Llegando al aeropuerto de Heathrow y tomando el subterráneo para ir hacia el centro de la ciudad, no se observan medidas de seguridad especiales ni excepcionales, ni antes ni durante el viaje. Tampoco se perciben muestras de tensión al utilizar el ómnibus, que también ha sido blanco del terrorismo.
Tampoco se observan al asistir a un concierto en el Albert Hall, con miles de personas, ni a otro en la Iglesia de Saint Martín on the Fields, frente a Trafalgar Square.
No las hay en la Royal Academy of Arts, donde una nueva versión del «poder blando» de los EE.UU. expone una muestra de pintura que enlaza el impresionismo francés de fines del siglo XIX y comienzos del XX con los pintores bostonianos.
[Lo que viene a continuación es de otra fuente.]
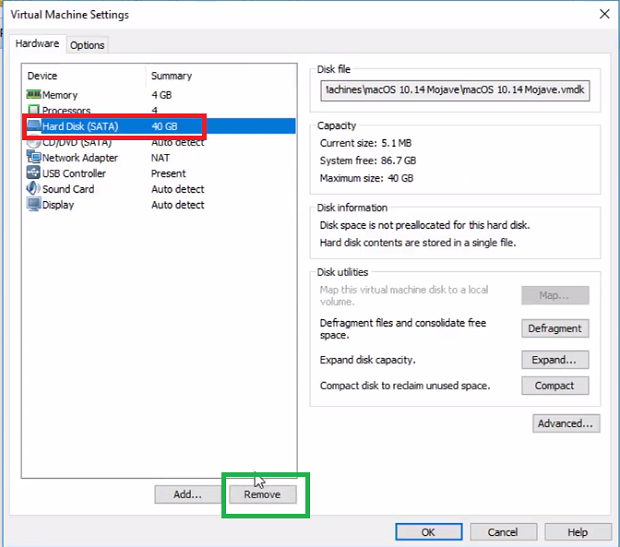Image resolution: width=620 pixels, height=547 pixels.
Task: Click the Sound Card speaker icon
Action: coord(33,189)
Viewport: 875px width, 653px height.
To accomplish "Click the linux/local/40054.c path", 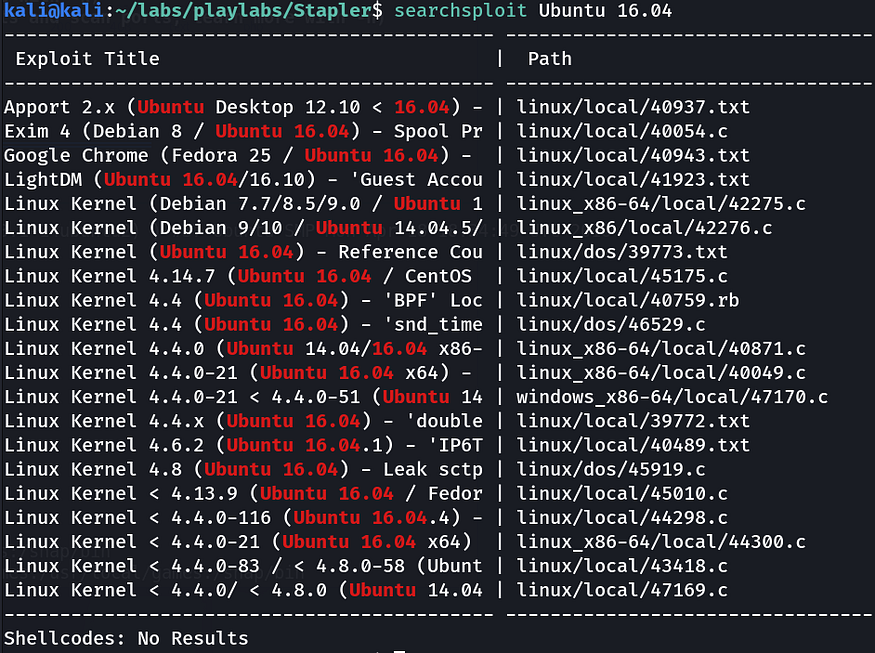I will 622,131.
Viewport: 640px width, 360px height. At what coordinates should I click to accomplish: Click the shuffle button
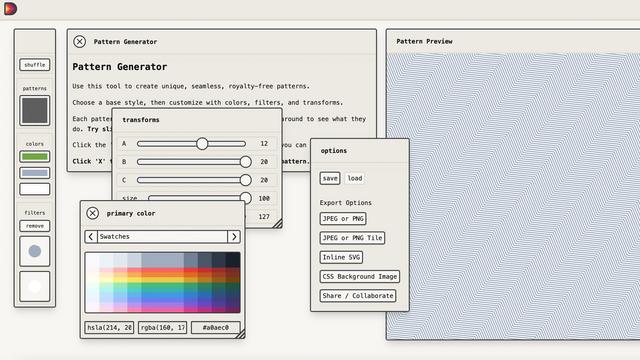coord(35,64)
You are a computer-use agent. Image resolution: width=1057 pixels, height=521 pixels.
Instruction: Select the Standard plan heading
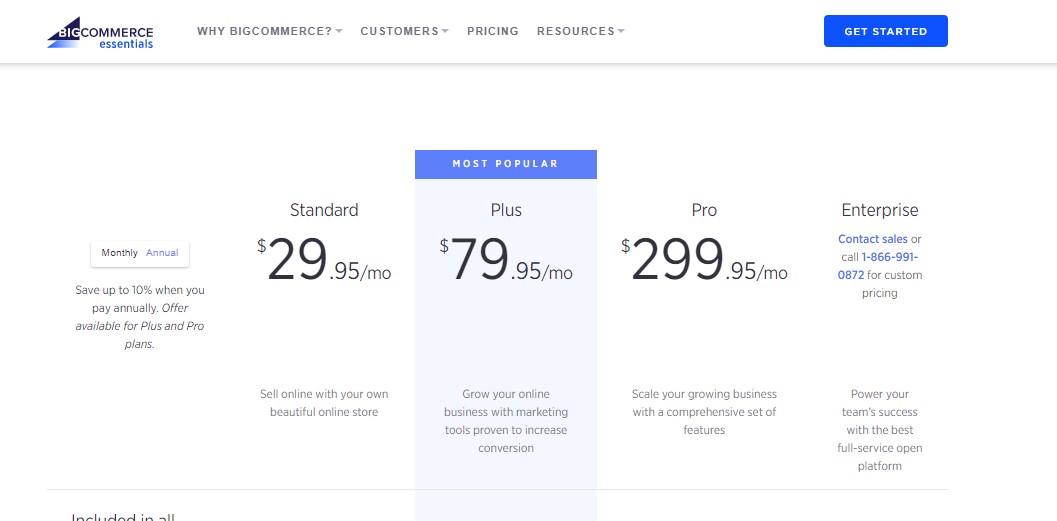click(324, 210)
Las librerías, como la tradicional Hatchards de Picadilly o Foyles de Charing Cross --probablemente la más provista en libros de historia del mundo-, o la de viejo «Quinto» en la misma avenida, muestran el mismo público paciente y curioso a la vez.
El tradicional cambio de guardia frente al Palacio de Buckingham se sigue realizando, aunque quizás hoy sea uno de los mayores desafíos al terrorismo por sus vulnerabilidades en materia de seguridad, pero constituye una característica de la tradición británica a la cual no van a renunciar.
Pese a todo, se siguen viendo más parejas multirraciales en las calles y en su mayoría no son turistas.